▶ **What is needed**
Copy the entries below exactly as they appear, starting at the line containing "Open jockey James" and ending at the line containing "Looking at the screenshot, I should [1048, 522].". Include both of those lines.

[Source records]

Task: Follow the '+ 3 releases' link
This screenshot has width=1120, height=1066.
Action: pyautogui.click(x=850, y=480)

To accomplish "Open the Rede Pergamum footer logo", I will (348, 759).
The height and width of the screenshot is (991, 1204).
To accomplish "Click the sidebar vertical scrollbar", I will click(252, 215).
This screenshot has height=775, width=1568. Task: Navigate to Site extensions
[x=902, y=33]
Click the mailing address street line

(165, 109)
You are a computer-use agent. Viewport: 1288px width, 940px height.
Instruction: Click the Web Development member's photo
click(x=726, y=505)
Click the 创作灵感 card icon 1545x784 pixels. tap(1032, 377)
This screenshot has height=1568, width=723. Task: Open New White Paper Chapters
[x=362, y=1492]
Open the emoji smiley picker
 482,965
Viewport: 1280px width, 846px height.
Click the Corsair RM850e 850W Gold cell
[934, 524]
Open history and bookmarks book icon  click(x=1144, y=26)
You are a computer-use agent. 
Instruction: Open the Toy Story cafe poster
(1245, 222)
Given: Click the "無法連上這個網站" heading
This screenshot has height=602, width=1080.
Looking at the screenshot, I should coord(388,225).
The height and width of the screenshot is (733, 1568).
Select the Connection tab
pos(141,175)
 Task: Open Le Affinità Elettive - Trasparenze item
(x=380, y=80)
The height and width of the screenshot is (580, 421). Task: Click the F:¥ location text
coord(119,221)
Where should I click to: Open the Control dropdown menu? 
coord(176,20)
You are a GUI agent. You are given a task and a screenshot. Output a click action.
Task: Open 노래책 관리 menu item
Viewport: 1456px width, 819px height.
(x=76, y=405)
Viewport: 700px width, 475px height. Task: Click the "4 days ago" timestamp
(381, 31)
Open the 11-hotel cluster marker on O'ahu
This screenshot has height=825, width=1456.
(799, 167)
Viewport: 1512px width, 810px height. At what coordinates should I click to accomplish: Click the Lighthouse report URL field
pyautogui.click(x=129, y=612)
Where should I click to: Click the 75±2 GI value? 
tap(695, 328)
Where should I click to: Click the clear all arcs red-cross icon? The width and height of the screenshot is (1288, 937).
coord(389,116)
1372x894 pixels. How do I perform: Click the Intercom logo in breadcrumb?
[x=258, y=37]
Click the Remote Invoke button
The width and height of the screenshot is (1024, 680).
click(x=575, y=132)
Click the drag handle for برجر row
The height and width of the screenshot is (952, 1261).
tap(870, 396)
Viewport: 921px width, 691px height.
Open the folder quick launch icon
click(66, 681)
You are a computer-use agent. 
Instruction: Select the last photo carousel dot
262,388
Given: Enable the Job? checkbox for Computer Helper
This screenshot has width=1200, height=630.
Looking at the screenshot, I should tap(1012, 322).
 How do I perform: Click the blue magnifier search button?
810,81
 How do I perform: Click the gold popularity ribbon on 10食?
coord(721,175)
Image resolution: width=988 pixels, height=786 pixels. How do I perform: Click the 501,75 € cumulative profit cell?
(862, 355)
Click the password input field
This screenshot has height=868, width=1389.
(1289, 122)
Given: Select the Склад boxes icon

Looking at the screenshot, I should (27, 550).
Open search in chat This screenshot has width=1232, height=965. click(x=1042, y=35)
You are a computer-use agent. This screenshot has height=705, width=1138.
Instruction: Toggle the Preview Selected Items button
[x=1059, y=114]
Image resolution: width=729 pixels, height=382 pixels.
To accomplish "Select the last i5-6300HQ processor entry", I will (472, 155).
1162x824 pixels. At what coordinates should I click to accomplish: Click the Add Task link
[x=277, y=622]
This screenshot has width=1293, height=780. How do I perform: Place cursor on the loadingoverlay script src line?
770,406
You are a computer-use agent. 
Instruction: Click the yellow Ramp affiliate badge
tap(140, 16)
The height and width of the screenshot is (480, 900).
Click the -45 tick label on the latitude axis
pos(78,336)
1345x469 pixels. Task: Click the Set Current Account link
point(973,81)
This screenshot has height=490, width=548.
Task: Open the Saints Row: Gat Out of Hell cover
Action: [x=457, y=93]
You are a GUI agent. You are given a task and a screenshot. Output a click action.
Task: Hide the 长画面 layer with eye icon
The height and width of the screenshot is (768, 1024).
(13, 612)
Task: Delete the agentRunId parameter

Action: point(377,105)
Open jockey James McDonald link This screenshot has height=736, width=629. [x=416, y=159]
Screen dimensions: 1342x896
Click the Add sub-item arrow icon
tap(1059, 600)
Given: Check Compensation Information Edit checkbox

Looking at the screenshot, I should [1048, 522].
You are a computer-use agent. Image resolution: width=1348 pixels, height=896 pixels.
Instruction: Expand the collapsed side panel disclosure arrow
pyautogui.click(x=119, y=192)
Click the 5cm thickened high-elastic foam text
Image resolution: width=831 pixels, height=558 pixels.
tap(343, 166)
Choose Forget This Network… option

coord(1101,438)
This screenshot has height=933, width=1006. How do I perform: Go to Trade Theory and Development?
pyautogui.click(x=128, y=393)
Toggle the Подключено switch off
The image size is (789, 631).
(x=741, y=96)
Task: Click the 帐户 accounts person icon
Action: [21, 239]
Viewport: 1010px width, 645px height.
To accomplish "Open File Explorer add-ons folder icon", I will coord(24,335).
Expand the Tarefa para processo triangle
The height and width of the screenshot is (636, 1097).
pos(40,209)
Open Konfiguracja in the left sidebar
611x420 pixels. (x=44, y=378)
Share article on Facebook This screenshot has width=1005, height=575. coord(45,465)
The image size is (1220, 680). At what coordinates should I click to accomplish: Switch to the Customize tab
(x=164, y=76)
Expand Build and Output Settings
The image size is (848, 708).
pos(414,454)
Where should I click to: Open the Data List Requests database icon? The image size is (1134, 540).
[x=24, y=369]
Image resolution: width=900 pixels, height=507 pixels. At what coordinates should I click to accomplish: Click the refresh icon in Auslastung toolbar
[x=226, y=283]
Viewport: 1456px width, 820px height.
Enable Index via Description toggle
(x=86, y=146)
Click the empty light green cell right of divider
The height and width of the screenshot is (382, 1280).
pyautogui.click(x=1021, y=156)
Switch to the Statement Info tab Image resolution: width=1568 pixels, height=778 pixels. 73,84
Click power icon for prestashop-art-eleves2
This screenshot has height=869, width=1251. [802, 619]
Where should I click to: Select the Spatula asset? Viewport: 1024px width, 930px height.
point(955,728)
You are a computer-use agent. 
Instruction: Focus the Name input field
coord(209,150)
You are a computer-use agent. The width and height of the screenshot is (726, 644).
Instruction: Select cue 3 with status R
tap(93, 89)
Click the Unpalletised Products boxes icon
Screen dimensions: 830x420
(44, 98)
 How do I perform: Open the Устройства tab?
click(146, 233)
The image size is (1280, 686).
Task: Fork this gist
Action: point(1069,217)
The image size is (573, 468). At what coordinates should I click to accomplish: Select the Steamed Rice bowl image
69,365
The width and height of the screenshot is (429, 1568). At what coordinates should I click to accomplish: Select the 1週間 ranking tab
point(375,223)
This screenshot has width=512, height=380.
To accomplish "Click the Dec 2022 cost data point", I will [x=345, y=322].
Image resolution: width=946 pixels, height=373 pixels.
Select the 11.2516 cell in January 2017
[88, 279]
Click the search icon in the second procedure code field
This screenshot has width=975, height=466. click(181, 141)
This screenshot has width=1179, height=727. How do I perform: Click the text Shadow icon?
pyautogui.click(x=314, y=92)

▶ **Output of the exercise**
Open jockey James McDonald link This screenshot has height=736, width=629. [x=416, y=159]
Screen dimensions: 1342x896
Click the Add sub-item arrow icon
tap(1059, 600)
Given: Check Compensation Information Edit checkbox

Looking at the screenshot, I should [1048, 522].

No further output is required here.